Since their peak 'shortedness' in mid-January, US Treasury bond bears have covered 500,000 10-year-equivalent contracts, reducing the net speculative short to its lowest since before Thanksgiving 2016.
At the same time, however, Eurodollar shorts (bets on Fed rate hikes) have soared to a new record high (over $3.2 trillion notional).
However, both the absolute level of Treasury yields and the short-term eurodollar curve (bets on The Fed's path in the next 18 months) are losing their faith in Trumpflation and Janet Yellen.
Bloomberg's Tanvir Sandhu notes that the intermediate and long-term Treasury yields have broken down from this year’s ranges and are now at their post-election lows, given the confluence of global political-risk events and increased doubts about the prospects for sizable tax reform. Investors need to quantify how much of President Donald Trump’s policy agenda is left in the price and the risks if policy disappoints.
Deutsche Bank now sees the balance of risks as tilted toward still lower yields across the curve in the near term. Last week we revised our forecasts to reflect a near term dip in 10y yields toward 2%, with yields ending the current quarter at 2.25% and climbing to 2.75% by the end of 2017.
This path reflects concern for risk off conditions driven by the French electoral process, significant delays or even failure of pro-growth tax reform in the US, a possible slowdown in “soft” indicators such as our excess liquidity metric, and positioning.
However, there remains a plausible path to higher rates. If the French electoral process is not acutely disruptive, if progress is eventually made on tax reform, and if the data remain resilient then rates should rise again and the Fed could push on. In this sort of scenario the Fed’s trade-off between balance sheet reduction and rate hikes would likely come into greater focus.
However, for now, futures positioning and options skews show bond bears losing the fight.
As Bloomberg reports, the cost of options to bet that U.S. yields will fall in the near term has now moved higher than those to position for an increase. With volatility beyond three-month expiries still relatively low, this boosts the appeal of hedging against mounting geopolitical risks via spread options. Short-dated skews on 10-year rates have turned negative, with receivers trading at a premium to payers. The flattening of short-dated skews increases the attractiveness to hedge against lower rates via receiver spreads. These skews tend to predict subsequent changes in underlying rates, with flatter skews since December having indicated risks to duration shorts.

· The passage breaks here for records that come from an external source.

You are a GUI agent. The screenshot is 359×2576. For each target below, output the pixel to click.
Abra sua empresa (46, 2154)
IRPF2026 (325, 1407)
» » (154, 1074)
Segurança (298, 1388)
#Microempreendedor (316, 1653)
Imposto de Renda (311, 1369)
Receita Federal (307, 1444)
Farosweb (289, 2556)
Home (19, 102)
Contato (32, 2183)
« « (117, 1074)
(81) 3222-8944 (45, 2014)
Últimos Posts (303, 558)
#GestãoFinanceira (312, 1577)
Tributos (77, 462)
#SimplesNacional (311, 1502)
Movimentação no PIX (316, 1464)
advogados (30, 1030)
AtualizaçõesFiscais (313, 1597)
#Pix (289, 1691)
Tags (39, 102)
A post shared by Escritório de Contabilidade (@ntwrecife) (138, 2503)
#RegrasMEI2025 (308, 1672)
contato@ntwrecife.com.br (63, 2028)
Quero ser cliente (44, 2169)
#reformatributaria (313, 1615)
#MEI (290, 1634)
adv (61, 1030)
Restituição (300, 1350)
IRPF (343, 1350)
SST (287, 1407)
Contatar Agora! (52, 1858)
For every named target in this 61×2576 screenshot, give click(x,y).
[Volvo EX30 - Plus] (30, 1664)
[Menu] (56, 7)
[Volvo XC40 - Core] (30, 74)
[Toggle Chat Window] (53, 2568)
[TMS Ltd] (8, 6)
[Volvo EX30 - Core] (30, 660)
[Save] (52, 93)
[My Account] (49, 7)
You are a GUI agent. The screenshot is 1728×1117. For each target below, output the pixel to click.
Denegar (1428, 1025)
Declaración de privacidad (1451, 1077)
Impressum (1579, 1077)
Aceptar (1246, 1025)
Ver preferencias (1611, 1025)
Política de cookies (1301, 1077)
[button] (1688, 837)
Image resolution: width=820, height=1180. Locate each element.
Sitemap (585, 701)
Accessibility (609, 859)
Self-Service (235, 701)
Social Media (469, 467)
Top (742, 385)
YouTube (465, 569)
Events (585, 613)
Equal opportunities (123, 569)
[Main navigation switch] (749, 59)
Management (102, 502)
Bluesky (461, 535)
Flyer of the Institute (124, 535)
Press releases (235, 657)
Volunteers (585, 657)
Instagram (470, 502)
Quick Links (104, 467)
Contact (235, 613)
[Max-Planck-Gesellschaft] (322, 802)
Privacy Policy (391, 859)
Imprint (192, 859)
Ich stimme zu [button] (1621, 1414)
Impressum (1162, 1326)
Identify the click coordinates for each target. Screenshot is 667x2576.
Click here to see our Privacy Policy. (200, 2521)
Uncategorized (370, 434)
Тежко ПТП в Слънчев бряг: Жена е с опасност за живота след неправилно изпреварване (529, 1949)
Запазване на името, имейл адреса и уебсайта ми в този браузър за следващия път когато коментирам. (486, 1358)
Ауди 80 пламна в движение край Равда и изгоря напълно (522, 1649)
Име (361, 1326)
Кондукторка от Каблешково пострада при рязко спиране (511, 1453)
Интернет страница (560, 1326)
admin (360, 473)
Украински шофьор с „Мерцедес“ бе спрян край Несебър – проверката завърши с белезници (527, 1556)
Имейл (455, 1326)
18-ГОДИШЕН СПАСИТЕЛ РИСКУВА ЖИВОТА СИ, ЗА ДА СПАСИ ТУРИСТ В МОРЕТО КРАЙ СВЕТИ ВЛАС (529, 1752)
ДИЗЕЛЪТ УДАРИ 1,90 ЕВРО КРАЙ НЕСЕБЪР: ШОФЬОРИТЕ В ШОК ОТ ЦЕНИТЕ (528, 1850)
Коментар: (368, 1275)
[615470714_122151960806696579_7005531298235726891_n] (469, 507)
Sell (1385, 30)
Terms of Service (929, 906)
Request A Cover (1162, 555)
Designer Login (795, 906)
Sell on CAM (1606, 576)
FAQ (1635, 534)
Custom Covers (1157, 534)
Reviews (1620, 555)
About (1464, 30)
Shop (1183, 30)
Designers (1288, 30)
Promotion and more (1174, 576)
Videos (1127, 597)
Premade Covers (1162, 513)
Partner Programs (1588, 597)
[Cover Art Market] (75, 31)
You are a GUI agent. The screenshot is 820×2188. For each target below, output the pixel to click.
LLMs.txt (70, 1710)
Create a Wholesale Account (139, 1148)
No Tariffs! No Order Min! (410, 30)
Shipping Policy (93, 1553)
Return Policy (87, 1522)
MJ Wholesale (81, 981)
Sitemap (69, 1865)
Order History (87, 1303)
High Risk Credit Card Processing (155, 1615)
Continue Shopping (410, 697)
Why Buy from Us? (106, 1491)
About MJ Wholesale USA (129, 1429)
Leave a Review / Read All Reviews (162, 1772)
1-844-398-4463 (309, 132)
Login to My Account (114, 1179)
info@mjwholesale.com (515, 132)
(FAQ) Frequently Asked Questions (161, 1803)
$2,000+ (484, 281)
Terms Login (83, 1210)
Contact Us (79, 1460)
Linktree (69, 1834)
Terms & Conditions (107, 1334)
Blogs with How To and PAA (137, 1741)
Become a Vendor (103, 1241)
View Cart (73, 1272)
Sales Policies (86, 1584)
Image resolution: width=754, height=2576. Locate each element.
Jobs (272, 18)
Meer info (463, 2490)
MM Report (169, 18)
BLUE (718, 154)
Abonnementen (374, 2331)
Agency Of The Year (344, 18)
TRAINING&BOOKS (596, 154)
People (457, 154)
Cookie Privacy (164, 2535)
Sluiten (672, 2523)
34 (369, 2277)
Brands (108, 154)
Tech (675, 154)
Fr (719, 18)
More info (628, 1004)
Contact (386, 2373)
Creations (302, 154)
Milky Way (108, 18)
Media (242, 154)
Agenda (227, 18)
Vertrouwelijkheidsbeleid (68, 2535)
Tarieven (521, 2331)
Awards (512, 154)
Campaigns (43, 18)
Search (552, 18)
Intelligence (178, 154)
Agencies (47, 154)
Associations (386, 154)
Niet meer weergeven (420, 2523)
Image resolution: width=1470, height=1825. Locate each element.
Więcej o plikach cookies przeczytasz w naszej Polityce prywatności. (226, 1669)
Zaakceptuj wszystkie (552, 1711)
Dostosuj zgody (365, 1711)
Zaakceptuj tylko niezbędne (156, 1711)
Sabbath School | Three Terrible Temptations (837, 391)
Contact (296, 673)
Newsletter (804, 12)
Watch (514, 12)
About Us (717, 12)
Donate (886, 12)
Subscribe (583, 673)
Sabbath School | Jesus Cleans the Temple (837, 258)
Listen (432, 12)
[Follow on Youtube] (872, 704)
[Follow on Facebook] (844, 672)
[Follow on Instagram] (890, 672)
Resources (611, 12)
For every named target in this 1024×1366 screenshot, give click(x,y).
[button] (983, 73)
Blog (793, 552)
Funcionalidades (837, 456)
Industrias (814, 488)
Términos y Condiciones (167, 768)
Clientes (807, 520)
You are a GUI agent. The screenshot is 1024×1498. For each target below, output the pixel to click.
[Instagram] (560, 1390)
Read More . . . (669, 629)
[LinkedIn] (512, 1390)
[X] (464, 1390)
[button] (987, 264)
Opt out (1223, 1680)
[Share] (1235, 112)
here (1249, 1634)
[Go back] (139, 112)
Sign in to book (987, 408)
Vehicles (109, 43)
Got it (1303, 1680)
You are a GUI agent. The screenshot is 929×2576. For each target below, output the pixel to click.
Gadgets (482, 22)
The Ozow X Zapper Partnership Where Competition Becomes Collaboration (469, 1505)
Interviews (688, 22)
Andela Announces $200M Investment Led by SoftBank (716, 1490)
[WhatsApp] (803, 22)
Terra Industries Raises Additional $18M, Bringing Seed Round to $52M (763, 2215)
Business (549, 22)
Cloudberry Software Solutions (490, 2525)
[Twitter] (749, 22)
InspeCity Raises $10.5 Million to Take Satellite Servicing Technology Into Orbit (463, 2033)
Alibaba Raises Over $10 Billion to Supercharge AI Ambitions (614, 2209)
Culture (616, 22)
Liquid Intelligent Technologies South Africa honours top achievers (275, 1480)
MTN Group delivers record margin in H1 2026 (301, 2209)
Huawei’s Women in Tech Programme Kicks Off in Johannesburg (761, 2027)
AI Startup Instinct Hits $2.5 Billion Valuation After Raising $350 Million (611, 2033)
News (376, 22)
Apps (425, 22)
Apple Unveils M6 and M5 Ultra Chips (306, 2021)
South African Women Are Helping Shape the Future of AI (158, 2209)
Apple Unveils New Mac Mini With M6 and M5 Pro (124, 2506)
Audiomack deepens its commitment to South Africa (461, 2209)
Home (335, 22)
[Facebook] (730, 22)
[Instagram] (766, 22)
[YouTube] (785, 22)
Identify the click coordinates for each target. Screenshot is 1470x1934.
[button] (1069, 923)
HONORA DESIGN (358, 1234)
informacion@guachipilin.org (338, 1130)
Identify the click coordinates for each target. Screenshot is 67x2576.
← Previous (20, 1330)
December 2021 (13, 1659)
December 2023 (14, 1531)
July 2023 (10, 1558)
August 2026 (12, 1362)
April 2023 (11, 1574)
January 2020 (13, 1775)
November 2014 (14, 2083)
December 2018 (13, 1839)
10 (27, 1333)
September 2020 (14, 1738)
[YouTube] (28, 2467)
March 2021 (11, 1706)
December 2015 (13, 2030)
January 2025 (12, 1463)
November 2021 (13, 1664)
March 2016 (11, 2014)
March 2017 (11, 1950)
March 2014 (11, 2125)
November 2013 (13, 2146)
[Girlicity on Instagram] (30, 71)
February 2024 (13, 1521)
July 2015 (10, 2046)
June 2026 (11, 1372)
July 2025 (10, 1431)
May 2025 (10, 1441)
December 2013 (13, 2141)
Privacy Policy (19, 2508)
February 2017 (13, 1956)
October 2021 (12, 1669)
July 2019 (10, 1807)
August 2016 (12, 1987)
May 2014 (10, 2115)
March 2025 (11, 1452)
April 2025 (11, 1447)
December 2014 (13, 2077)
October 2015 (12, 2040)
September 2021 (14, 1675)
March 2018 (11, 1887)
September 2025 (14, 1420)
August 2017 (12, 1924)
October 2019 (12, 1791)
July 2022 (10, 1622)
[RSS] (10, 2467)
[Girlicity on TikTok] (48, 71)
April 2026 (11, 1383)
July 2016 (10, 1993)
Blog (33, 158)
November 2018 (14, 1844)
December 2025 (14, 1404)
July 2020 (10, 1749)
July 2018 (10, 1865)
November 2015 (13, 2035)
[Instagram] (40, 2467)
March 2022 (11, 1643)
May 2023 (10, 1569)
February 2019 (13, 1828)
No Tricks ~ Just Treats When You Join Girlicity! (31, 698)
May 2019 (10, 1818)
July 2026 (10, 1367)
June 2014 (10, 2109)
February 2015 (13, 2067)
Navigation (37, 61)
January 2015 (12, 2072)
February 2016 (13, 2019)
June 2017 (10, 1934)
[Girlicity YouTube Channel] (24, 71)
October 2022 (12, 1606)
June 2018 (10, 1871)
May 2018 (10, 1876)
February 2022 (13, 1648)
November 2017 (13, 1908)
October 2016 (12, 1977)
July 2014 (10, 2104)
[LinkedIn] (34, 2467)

“North Korea and Syria were the straw that broke the camel’s back, but now we have a new range,” said Glen Capelo, a trader at Mischler Financial. He pegs it at about 2.05 percent to 2.4 percent for the 10-year yield, after it’d been stuck between 2.3 percent and 2.65 percent.
For bond bears, “we’re not going to know anything for a while,” on the timing of Trump’s fiscal-policy agenda, Capelo said. “The onus now is that the hard data has to turn higher.”